E allora, qual è la prima regola di un buon biopic? Nel linguaggio appiattito del cinema contemporaneo il peso della regia vale sempre meno, sono altre le cose che contano; per esempio, i protagonisti giusti, ma soprattutto la sintonia autentica tra interpreti e modelli. Qui, sempre più spesso, casca l’asino. La somiglianza non è un disegno dal vero, come ci ha insegnato il Novecento, e il cinema stesso ha dimostrato con molti esempi; per stare a quelli più recenti, Meryl Streep è stata più thatcheriana della Thatcher, Daniel Day Lewis più lincolniano di Lincoln, Naomi Watts spenceriana quasi quanto Lady Diana (di più, era umanamente impossibile); però non mancano casi contrari, anzi, contrarissimi. La Kidman nei panni di Grace Kelly è almeno sostenibile sul piano teorico (due sex-symbol uguali e contrari, la finta freddezza degli anni 50, la finta sensualità degli anni Zero), ma quando le si è chiesto di diventare Virginia Woolf in The Hours, si scivolò direttamente nel grottesco; e con tutto il rispetto per Anthony Hopkins, dobbiamo ancora capire che cosa c’entrasse fisicamente con Richard Nixon. Il regista di Grace di Monaco Olivier Dahan è recidivo: nel biopic su Edith Piaf da lui diretto, La vie en rose, scelse Marion Cotillard come interprete, trascinando la cantante simbolo dell’esistenzialismo, il cui magnetismo non si basava certo sulla bellezza, nei territori del polpettone melò.

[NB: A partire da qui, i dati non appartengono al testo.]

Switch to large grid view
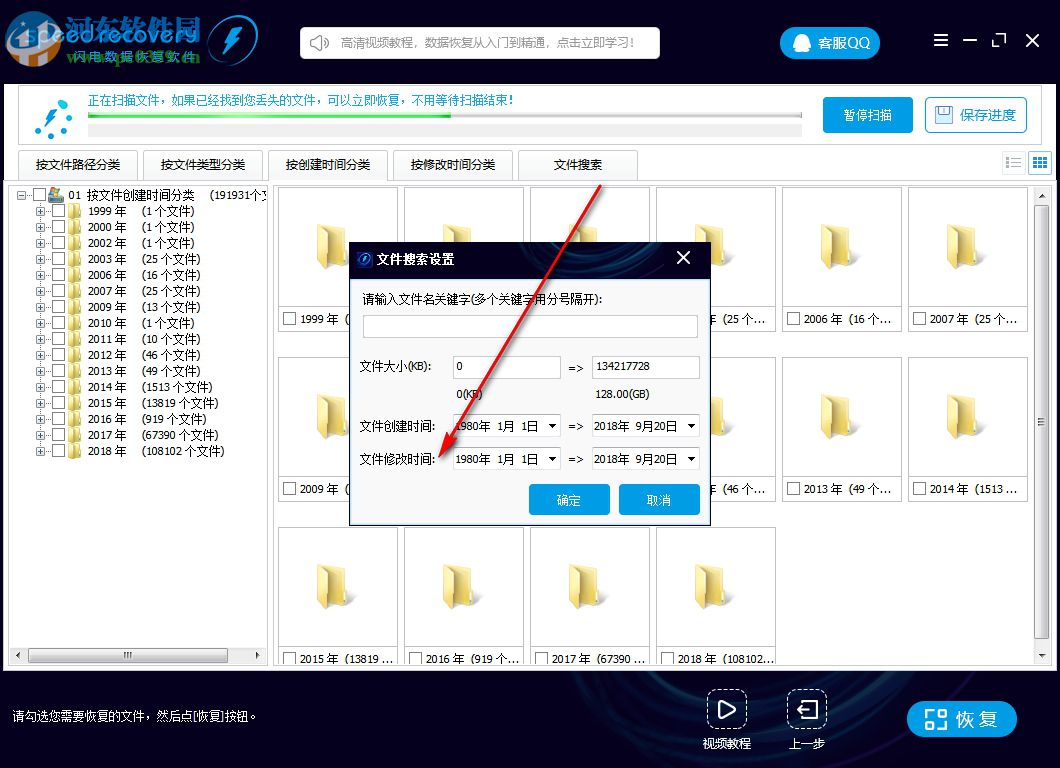The image size is (1060, 768). coord(1039,162)
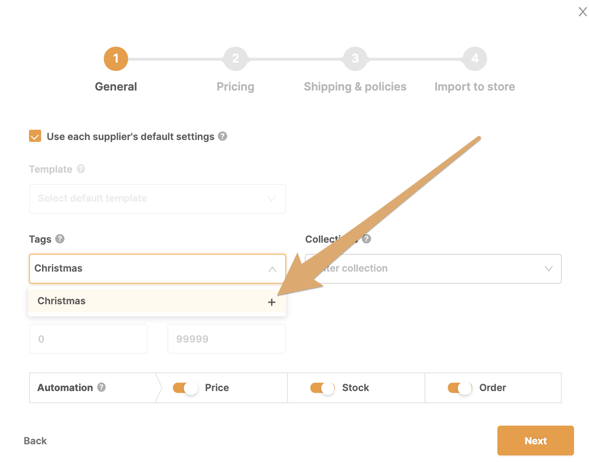The width and height of the screenshot is (589, 462).
Task: Expand the Select default template dropdown
Action: (x=157, y=199)
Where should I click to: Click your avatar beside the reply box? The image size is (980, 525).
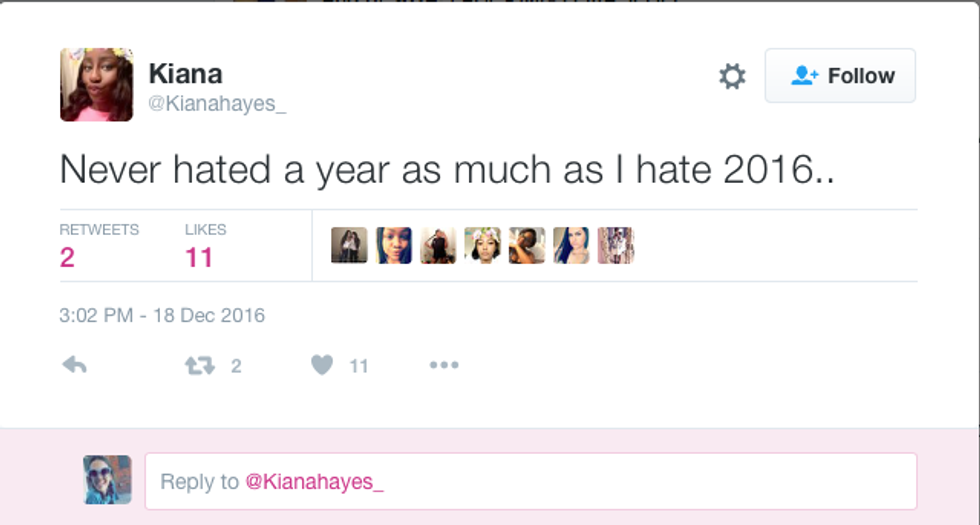tap(107, 480)
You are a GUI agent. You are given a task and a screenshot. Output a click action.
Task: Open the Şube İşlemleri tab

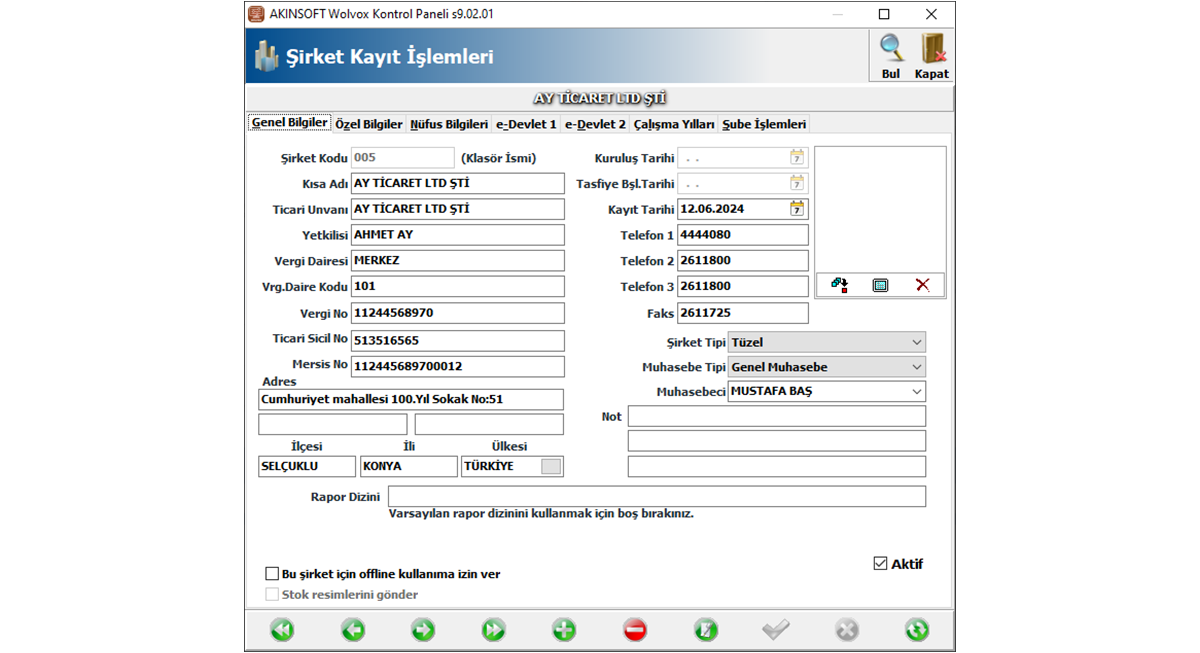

A Hollywood, comunque, si sbaglia da professionisti; e da noi? In Italia il cinema affronta di rado il biopic (non ci sono i capitali) salvo qualche tentativo non troppo incoraggiante, come Toni Servillo mostrificato nei panni del Divo Giulio. In compenso, la fiction televisiva rigurgita di santi, papi, capitani d’industria e campioni dello sport trasformati in altrettanti santini, e di conseguenza affidati sempre alle stesse facce, quei faccini angelici che un tempo avrebbero fatto furore nel fotoromanzo, e da lì non si sarebbero mossi. Oggi i fotoromanzi non ci sono più, ma il loro spirito aleggia un po’ dappertutto in video; accade così che Paolo VI assuma le sembianze di Fabrizio Giffuni, Sant’Agostino quelle di Alessandro Preziosi, Giorgio Pasotti quelle di Garibaldi, Daniele Liotti quelle di Don Gnocchi… E siccome questi attori si somigliano parecchio tra loro, finiamo per convincerci che Paolo VI, Sant’Agostino, Garibaldi e Don Gnocchi erano tutti parenti. Quando poi scopriamo che Oriana Fallaci sta per reincarnarsi su Raiuno nelle fattezze eteree di Elisa di Rivombrosa, alias Vittoria Puccini, oltre alla favola abbiamo anche la morale. Non solo la storia è scritta dai vincitori, ma anche la vita è riscritta dagli sceneggiatori.